How to complete this task: Exact copy, no pictures: return all the records as they stand.

Data excerpts:
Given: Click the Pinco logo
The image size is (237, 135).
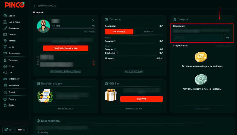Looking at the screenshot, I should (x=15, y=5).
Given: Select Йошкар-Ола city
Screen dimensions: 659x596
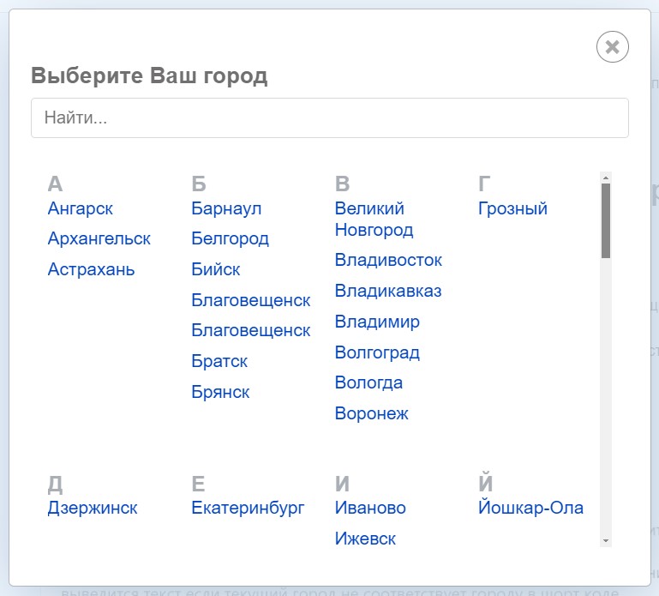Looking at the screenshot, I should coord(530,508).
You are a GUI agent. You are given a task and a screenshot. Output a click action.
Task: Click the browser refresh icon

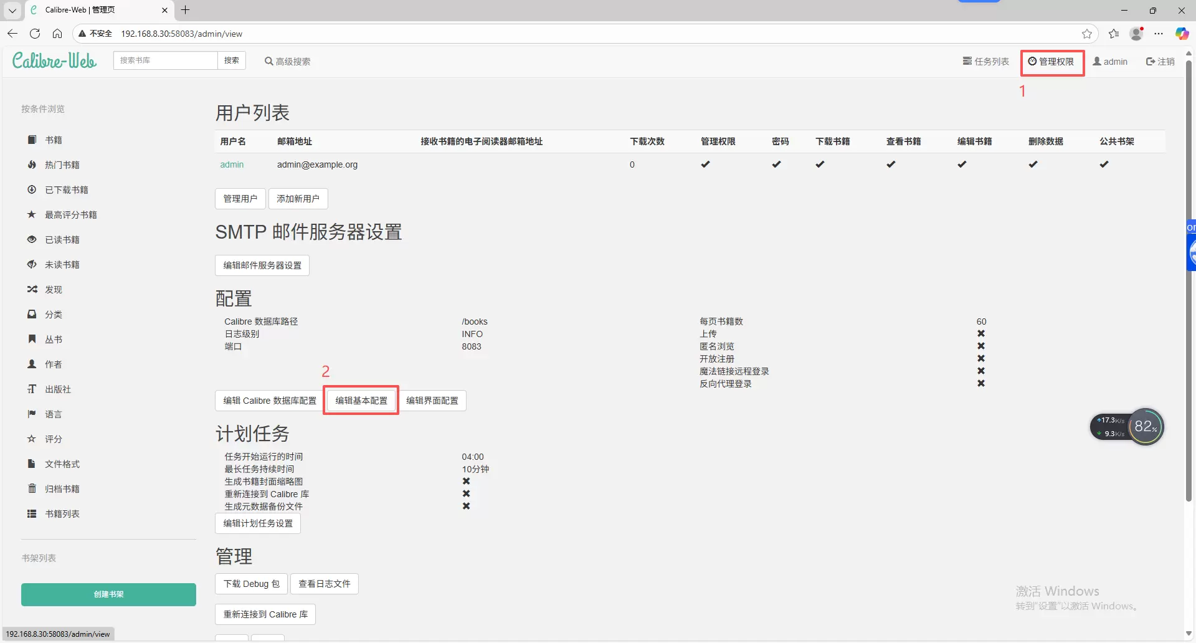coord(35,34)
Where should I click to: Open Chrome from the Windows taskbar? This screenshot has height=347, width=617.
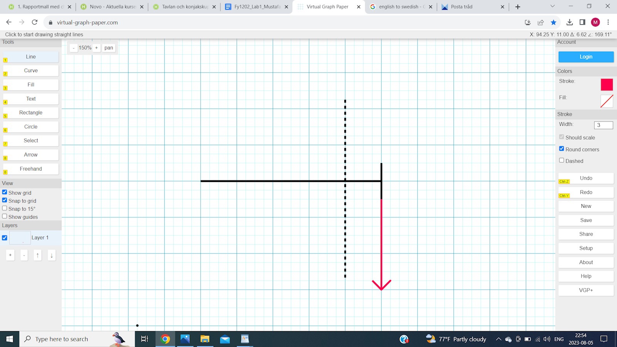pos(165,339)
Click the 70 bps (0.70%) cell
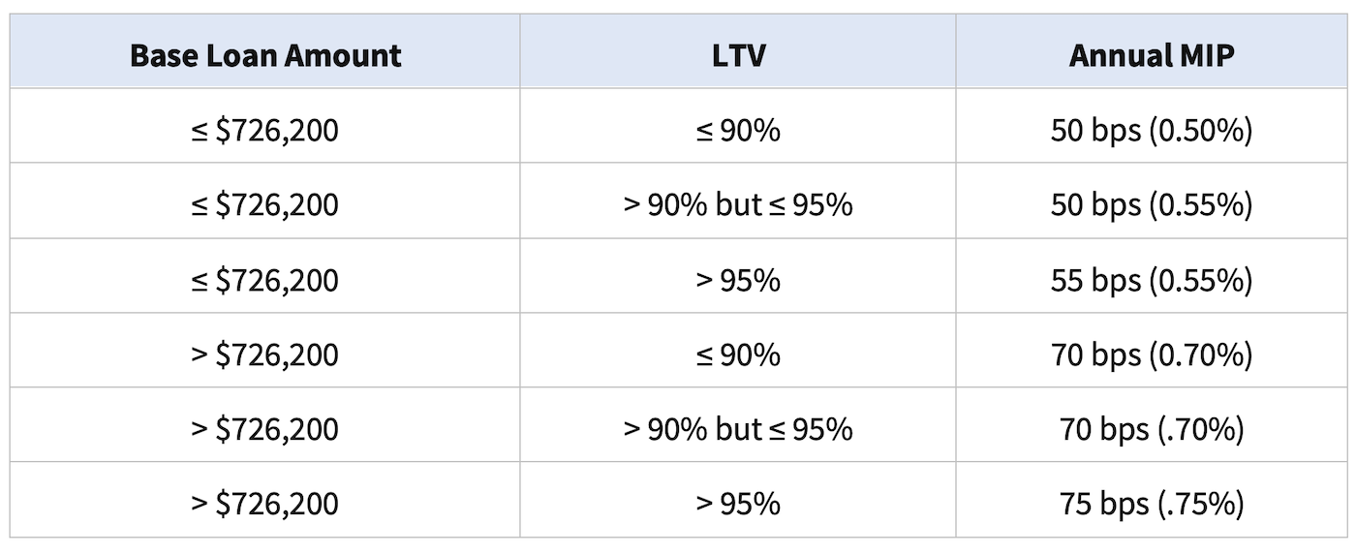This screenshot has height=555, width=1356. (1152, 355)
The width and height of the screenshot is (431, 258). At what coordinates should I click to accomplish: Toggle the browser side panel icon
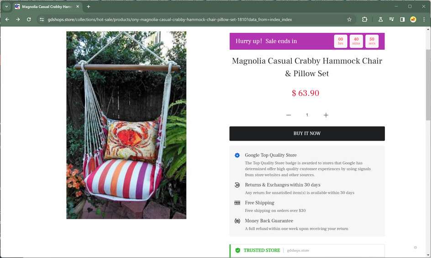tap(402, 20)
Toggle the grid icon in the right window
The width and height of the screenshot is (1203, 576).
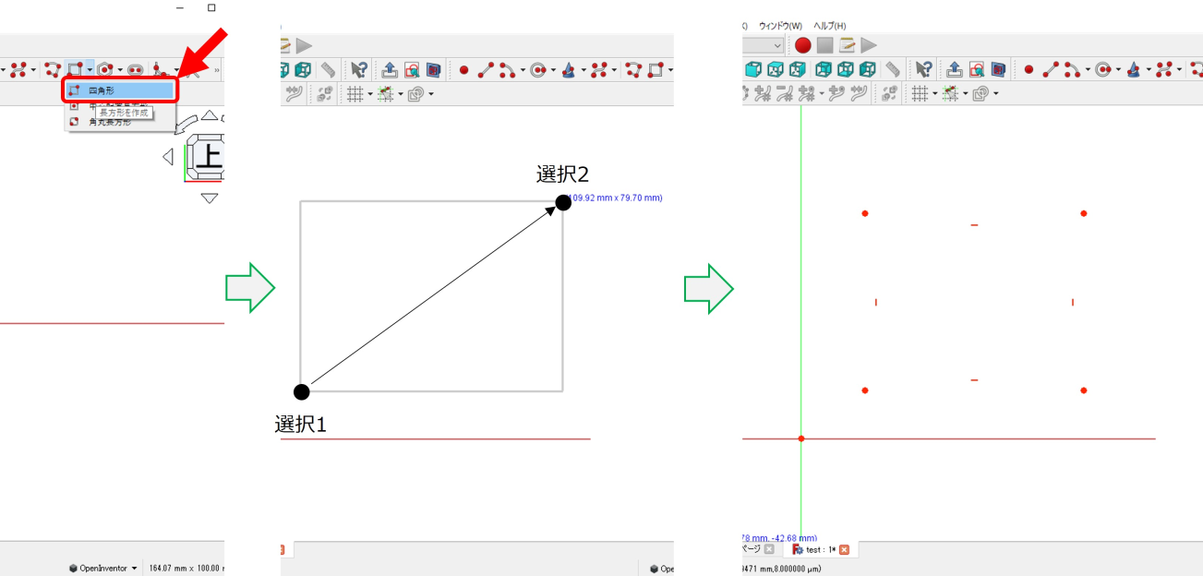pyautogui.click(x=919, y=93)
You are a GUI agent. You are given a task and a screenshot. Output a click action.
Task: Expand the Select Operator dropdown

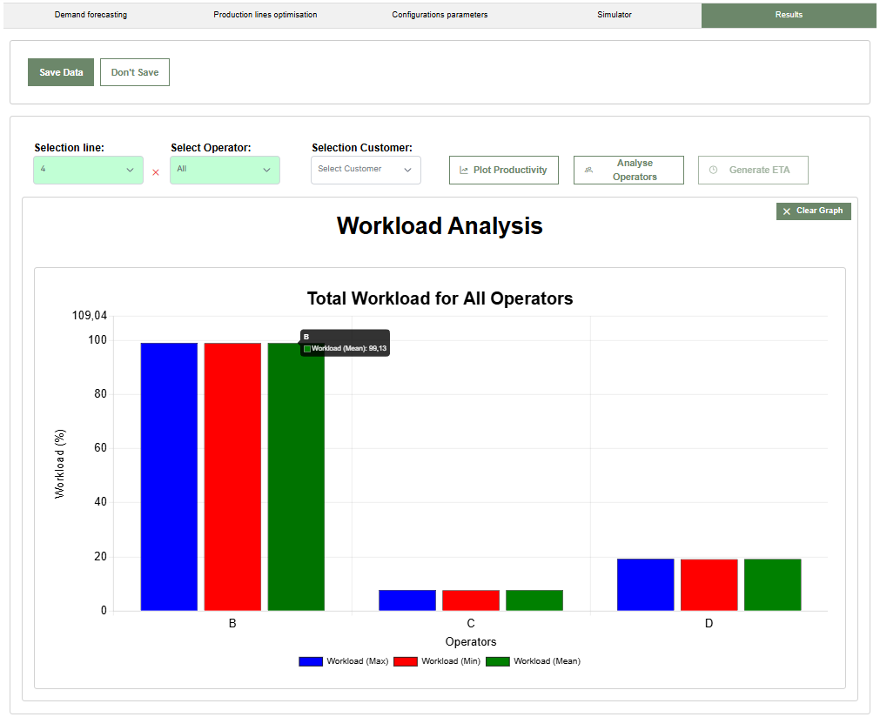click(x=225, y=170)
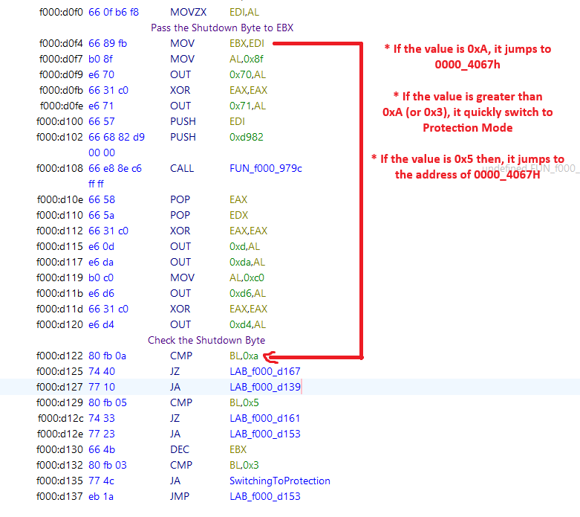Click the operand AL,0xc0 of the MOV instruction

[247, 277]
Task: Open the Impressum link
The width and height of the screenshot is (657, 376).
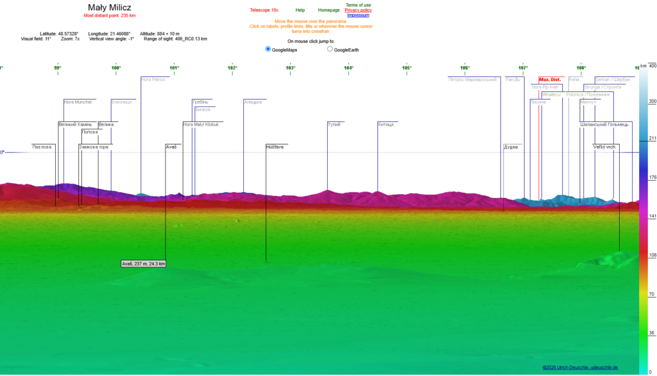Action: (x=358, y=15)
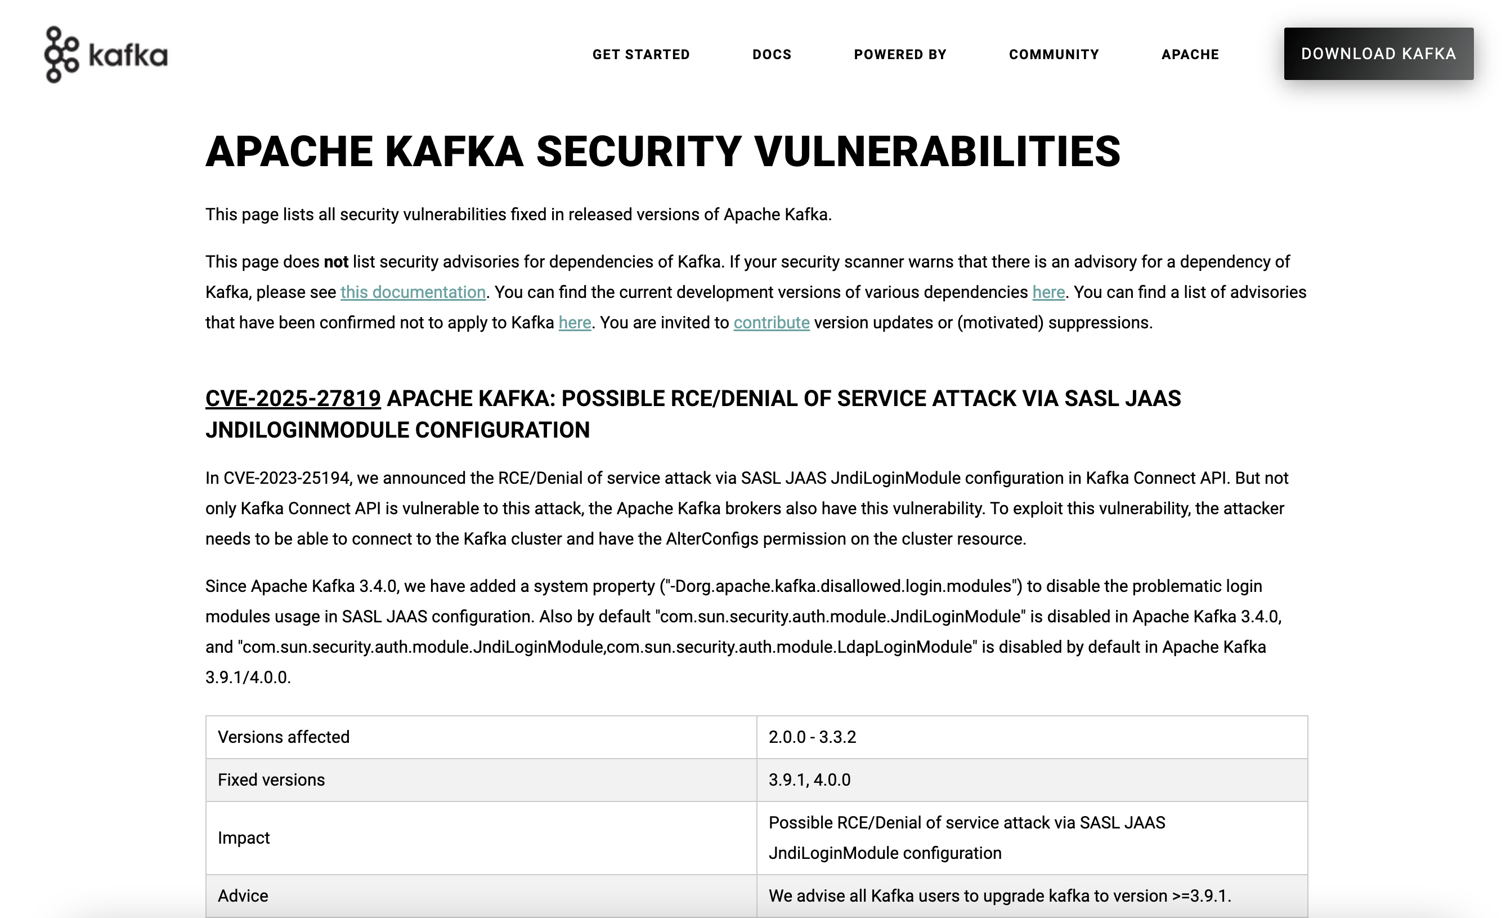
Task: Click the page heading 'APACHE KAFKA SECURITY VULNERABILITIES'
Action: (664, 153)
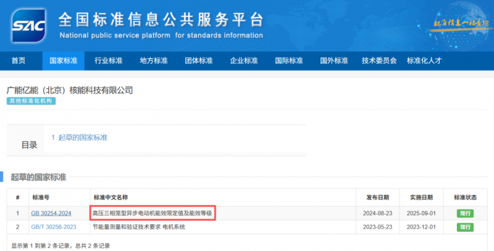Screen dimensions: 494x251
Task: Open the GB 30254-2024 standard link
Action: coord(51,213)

Answer box:
Given: Click the Pinco logo
The image size is (237, 135).
Looking at the screenshot, I should (x=15, y=5).
Given: Select Йошкар-Ола city
Screen dimensions: 659x596
Looking at the screenshot, I should coord(530,508).
You are a GUI agent. You are given a task and a screenshot. Output a click action.
Task: Click the browser refresh icon

coord(35,34)
Where should I click to: Open Chrome from the Windows taskbar? This screenshot has height=347, width=617.
pos(165,339)
Click the 70 bps (0.70%) cell
This screenshot has height=555, width=1356. (1152, 355)
The width and height of the screenshot is (431, 258). At what coordinates should I click to accomplish: Toggle the browser side panel icon
tap(402, 20)
Toggle the grid icon in the right window
The width and height of the screenshot is (1203, 576).
pyautogui.click(x=919, y=93)
You are a GUI agent. You are given a task and a screenshot. Output a click action.
Task: Expand the Select Operator dropdown

click(x=225, y=170)
Click the operand AL,0xc0 of the MOV instruction

[247, 277]
Task: Open the Impressum link
The width and height of the screenshot is (657, 376).
Action: (x=358, y=15)
Task: Click the page heading 'APACHE KAFKA SECURITY VULNERABILITIES'
Action: (664, 153)
Screen dimensions: 494x251
Task: Open the GB 30254-2024 standard link
Action: coord(51,213)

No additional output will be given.